### BACAAN YANG DITAMPILKAN
/---
Dosen program studi (prodi) Ilmu Komunikasi, Universitas Katolik Indonesia (Unika) Atma Jaya Jakarta, Andina Dwifatma, S.I.Kom., M.Si., sama sekali tak memiliki bayangan bagaimana mengajar mahasiswa di kelas saat masih belia. Profesi dosen tak pernah terlintas di benak Andin, sapaan karib Andina Dwifatma, sebagai pekerjaan yang ia tekuni di kemudian hari. Sejak kecil, Andin ingin menjadi wartawan. Dan bagaimana perjalanan karir Andin dari kuli tinta dan beralih profesi menjadi dosen muda? Simak wawancara duniadosen.com berikut.
Sejak kecil, Andin gemar membaca dan menulis. Berawal dari kesukaannya membaca komik Tintin, keinginan untuk menjadi wartawan makin membuncah. Untuk mengakomodasi keinginannya tersebut, pada 2004 Andin mengambil jurusan Ilmu Komunikasi di Fakultas Ilmu Sosial dan Politik (FISIP) Universitas Diponegoro (Undip) Semarang, Jawa Tengah.
Semasa kuliah, dosen muda ini rutin menulis artikel di rubrik kajian budaya di harian Suara Merdeka setiap dua minggu sekali. Dia menulis ulasan terkait tayangan televisi, film, sinetron, dan acara realitas menggunakan teori-teori kajian media yang ia dapatkan di kelas perkuliahan. Kegiatan tersebut dia tekuni sampai lulus dari Undip Semarang pada tahun 2009.
Menjadi wartawan, bagi Andin adalah kegiatan yang menyenangkan karena dia bisa melihat kehidupan secara lebih luas. ”Saat itu, beberapa dosen yang dekat dengan saya sudah menyarankan agar saya mengajar saja. Tapi, saya nggak mau karena ya itu tadi, maunya jadi wartawan biar bisa lihat dunia,” ujar perempuan kelahiran 15 September 1986 di Jakarta tersebut.
\---
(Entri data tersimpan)
/---
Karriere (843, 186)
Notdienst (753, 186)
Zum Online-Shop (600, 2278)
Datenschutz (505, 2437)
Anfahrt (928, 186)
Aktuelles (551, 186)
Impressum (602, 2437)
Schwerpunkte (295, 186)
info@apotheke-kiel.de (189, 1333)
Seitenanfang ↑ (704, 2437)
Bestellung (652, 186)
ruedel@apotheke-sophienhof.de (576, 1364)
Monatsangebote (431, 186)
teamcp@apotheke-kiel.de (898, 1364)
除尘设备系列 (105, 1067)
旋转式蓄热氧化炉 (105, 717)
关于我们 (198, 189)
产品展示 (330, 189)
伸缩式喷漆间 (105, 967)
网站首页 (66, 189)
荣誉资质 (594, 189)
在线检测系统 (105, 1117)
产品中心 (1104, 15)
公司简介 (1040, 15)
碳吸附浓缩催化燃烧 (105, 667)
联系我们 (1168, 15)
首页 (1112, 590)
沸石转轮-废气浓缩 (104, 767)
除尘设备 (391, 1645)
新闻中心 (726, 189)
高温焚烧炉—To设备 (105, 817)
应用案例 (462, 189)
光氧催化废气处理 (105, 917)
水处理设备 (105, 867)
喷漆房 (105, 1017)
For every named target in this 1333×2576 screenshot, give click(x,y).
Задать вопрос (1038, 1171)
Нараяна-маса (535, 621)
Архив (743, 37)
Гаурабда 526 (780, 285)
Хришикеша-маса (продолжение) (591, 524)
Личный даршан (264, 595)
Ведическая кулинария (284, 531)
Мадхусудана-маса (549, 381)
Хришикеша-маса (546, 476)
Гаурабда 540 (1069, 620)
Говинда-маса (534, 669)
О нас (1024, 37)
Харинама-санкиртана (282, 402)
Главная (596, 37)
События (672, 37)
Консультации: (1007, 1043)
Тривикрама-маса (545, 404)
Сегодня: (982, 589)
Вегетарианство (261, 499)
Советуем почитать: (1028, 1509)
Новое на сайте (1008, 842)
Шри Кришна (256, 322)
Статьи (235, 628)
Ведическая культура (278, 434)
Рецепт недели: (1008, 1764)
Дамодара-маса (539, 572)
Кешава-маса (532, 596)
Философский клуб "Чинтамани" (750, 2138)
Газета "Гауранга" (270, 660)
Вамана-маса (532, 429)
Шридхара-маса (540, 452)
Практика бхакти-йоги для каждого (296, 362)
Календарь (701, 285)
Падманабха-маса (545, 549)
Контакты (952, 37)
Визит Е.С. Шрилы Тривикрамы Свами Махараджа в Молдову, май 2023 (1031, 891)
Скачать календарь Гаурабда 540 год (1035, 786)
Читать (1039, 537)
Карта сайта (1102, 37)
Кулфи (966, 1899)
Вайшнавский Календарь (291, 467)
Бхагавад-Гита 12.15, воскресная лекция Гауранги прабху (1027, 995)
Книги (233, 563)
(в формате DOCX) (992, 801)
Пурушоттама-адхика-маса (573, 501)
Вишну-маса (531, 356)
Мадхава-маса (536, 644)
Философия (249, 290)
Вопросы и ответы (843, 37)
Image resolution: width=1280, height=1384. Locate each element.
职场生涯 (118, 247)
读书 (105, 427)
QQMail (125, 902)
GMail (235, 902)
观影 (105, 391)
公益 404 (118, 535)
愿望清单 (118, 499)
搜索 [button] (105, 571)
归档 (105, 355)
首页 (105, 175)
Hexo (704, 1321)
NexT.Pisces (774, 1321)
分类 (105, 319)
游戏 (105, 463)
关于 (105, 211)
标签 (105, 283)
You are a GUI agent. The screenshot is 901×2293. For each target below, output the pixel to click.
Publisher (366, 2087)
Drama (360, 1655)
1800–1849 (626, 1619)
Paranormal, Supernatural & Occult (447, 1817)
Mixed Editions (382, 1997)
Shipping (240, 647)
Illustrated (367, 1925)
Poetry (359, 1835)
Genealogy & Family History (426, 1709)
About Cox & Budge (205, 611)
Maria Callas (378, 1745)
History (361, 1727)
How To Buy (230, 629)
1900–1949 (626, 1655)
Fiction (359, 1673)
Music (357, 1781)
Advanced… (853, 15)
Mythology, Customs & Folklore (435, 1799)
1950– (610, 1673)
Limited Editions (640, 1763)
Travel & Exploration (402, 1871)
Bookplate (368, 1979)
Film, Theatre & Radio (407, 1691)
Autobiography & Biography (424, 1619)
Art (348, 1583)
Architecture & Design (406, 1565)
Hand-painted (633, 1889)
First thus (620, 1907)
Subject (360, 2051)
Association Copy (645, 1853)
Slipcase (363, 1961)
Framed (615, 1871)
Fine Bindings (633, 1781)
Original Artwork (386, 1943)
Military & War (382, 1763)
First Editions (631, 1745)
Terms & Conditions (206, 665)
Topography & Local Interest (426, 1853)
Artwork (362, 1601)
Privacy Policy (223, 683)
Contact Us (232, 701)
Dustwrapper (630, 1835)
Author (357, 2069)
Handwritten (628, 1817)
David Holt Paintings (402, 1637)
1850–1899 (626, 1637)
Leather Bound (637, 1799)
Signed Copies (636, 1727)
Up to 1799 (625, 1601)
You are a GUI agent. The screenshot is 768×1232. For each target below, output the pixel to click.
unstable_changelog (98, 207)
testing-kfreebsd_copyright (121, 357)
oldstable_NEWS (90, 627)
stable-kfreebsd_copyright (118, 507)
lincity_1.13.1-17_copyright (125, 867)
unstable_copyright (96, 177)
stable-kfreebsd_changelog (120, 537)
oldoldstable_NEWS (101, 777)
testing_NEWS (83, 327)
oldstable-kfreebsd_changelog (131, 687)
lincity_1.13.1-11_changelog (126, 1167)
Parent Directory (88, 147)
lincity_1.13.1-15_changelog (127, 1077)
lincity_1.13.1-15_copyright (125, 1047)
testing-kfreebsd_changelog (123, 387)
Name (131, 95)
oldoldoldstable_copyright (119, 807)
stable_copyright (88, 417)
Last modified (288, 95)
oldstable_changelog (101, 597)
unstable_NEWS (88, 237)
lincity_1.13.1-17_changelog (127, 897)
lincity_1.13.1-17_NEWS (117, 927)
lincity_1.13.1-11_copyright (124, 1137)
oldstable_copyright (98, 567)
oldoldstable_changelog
\---
### TUGAS A
Menurut teks tentang Andina Dwifatma, pada tahun berapa Andin lulus dari Undip Semarang?
### TUGAS B
Tuliskan lanjutan teks tentang Andina Dwifatma, dimulai setelah kalimat terakhirnya.

### JAWABAN TUGAS A
Andin lulus dari Undip Semarang pada tahun 2009.

### JAWABAN TUGAS B
Setelah lulus dari Undip Semarang, Andin kembali ke rumah orang tuanya di Jakarta. Sempat bekerja di sebuah agensi hubungan masyarakat multinasional selama dua bulan, Andin kemudian melamar posisi wartawan di Kompas Gramedia Majalah. ”Saat diterima, saya ditempatkan sebagai wartawan ekonomi bisnis untuk majalah Fortune Indonesia,” cerita dosen muda tersebut.
Andin bekerja di majalah Fortune Indonesia sejak tahun 2010. Pada 2012, sambil tetap bekerja, Andin memutuskan untuk melanjutkan pendidikan master di Ilmu Komunikasi Universitas Indonesia (UI). Awalnya, Andin mengaku ragu untuk mendaftar S2 karena meski suka membaca, Andin tidak suka sekolah, apalagi harus berlama-lama di dalam kelas.
Andin mengakui keputusannya untuk melanjutkan pendidikan tinggi berkat dorongan dari suaminya. ”Suami saya, dengan setengah memaksa, meminta saya ambil kuliah S2 karena menurut dia saya punya kemampuan di bidang akademik,” ceritanya. Andin mengambil kelas pagi sedangkan siang sampai menjelang malam digunakan untuk bekerja.
Andin menganggap keputusannya untuk melanjutkan pendidikan S2 sebagai momentum untuk menaklukkan diri sendiri. ”Saya belajar untuk tidak alergi pada struktur, tidak malas mengikuti jadwal, tidak anti pada rutinitas. Pada akhirnya saya merasakan bahwa aturan dibuat bukan hanya untuk membatasi, tapi bisa juga memberdayakan. Saya bahkan jadi punya keinginan untuk sekolah sampai ke jenjang yang setinggi-tingginya,” akunya.
Karirnya sebagai dosen diawali oleh kejadian unik ketika masih bekerja sebagai wartawan. Tak disangka, profesi dosen yang saat ini dia ampu berawal dari tawaran seorang narasumber yang juga dosen di Unika Atma Jaya Jakarta saat Andin melaksanakan pekerjaannya sebagai wartawan.
”Suatu hari, saya harus mewawancarai salah satu narasumber, ekonom Unika Atma Jaya, Agustinus Prasetyantoko. Dari situ, Pak Pras tahu saya sedang kuliah S2. Beliau langsung bersemangat karena Prodi Ilmu Komunikasi ternyata sedang membutuhkan banyak dosen. Saya lalu melamar dan diterima,” cerita Andin. Tahun 2014, Andin memutuskan untuk mengundurkan diri dari Kompas Gramedia dan bergabung menjadi dosen di Unika Atma Jaya Jakarta sampai sekarang.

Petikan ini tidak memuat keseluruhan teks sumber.